Exercise requirements
Starting with the line that contains "العربية (247, 11)", set down each line through the end of the entries below, exactly and with nothing added.

Available data
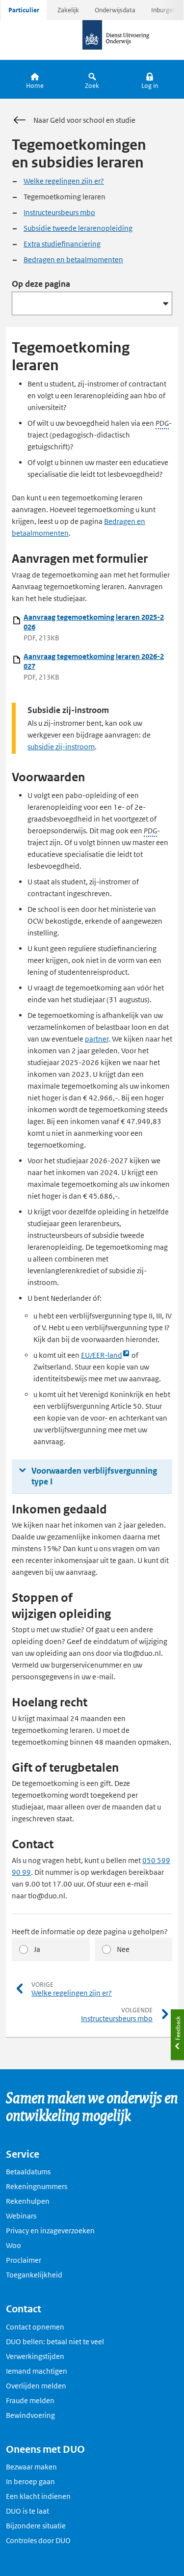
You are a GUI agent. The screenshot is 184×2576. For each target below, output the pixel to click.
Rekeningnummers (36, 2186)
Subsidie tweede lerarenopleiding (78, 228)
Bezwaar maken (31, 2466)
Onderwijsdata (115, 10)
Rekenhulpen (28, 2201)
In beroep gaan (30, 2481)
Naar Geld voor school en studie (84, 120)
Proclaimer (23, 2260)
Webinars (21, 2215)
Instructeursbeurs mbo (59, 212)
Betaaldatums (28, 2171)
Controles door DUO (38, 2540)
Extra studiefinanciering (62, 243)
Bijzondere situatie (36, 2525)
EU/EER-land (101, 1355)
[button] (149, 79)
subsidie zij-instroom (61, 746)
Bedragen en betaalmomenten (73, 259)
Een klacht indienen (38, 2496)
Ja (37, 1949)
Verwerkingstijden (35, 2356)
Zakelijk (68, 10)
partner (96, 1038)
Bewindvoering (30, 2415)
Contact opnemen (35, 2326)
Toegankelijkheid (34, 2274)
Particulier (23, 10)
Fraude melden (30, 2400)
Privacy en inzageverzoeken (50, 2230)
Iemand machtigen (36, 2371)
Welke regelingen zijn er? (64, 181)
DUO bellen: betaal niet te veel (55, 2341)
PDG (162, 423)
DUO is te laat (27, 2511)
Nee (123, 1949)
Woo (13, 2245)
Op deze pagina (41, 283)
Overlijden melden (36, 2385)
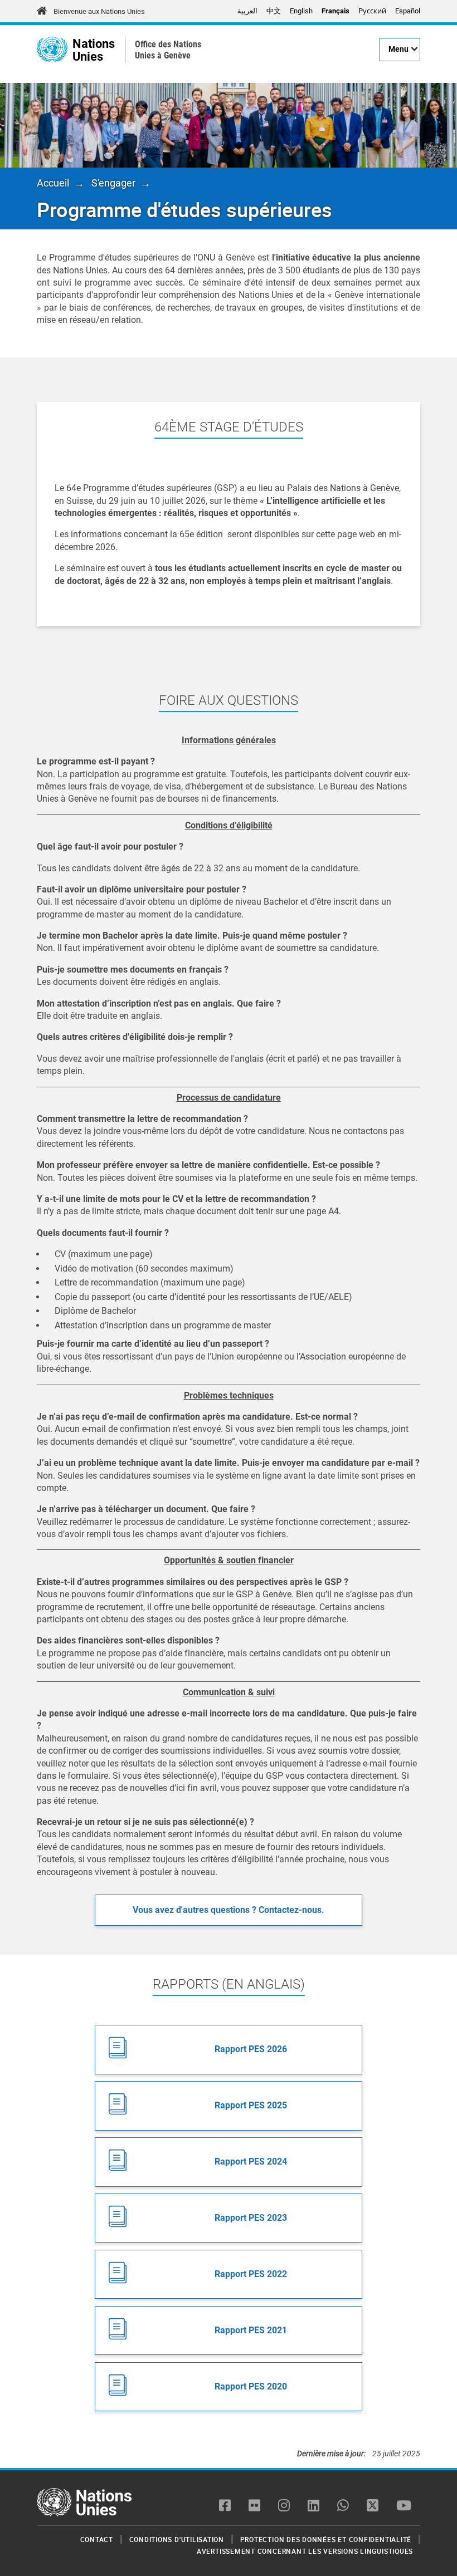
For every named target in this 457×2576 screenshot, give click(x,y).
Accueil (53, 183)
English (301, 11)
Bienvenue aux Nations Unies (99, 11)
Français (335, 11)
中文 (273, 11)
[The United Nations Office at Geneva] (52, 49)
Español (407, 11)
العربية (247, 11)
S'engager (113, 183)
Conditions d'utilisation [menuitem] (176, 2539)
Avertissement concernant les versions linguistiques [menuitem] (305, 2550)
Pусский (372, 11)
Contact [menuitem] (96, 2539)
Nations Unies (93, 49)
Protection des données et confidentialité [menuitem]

Response box
العربية (247, 11)
S'engager (113, 183)
Conditions d'utilisation [menuitem] (176, 2539)
Avertissement concernant les versions linguistiques [menuitem] (305, 2550)
Pусский (372, 11)
Contact [menuitem] (96, 2539)
Nations Unies (93, 49)
Protection des données et confidentialité [menuitem]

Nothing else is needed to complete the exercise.